We were sitting alone in the lounge of our loft apartment building, two emptied bottles of homebrew sitting on a nearby end table. The Psych finale was on the television, and we were watching to see how things would end. At one point early on, Jenny giggled at something on the screen. I felt butterflies in my chest, as I tend to experience whenever she does Jenny things. I don’t mean to trivialize what makes her great because she’s an amazing, multi-talented, generous spirit of a woman, but it’s often the little things like that that make me take a mental snapshot of how much her partnership means to me.

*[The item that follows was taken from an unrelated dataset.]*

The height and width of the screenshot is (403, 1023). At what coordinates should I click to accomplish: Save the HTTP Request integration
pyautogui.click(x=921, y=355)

The Psych finale was off to a promising start, which we were admittedly surprised about given our feelings toward the shit in the final season. Most of the time, perfect send-offs don’t happen. My dad’s final words to me were, “I love you too.” About as perfect of final words as you can imagine, right? Nonetheless, aside from the obvious fact that he left us way too soon, even that was a flawed send-off since he'd lie unconscious for over 24 hours after those words.

I sometimes wonder if a “perfect ending” is even possible. No matter how much we try to compartmentalize, life and events don’t occur in a vacuum. Going back to my dad, there’s a moment in his final days that always stuck with me. After bringing him outside to see our dog one last time, I was guiding him in his wheelchair back to his hospital floor. As the elevator door opened, I glanced toward the right wing of the floor, an area I hadn't explored. I’m sure I’d read the signs before, but I hadn’t really processed that over to the right was the baby delivery unit. I wondered how many lives had begun that hour, that day, before turning my dad’s wheelchair to the left back to hospice. Within the same bubble, beginnings and endings were occurring in synchrony.

Jenny and I thoroughly enjoyed that hour of watching Psych together. Once the finale actually finale’d, we looked at each other and smiled in relief. Given that this was a show we'd followed over the years, we were invested in the send off. Jenny indicated she was happy with the episode, and I was glad to see the series wrap-up pleased her.

I felt similarly. I knew it wasn't a perfect ending, but it was way better than how it would have been if they hadn’t returned and wrapped things up in a fitting manner.

In my head I thought, “this will definitely do.”

Eventually, we walked back to our apartment together, saying hi to a ridiculously excited puppy and continuing the everydayness of our life together.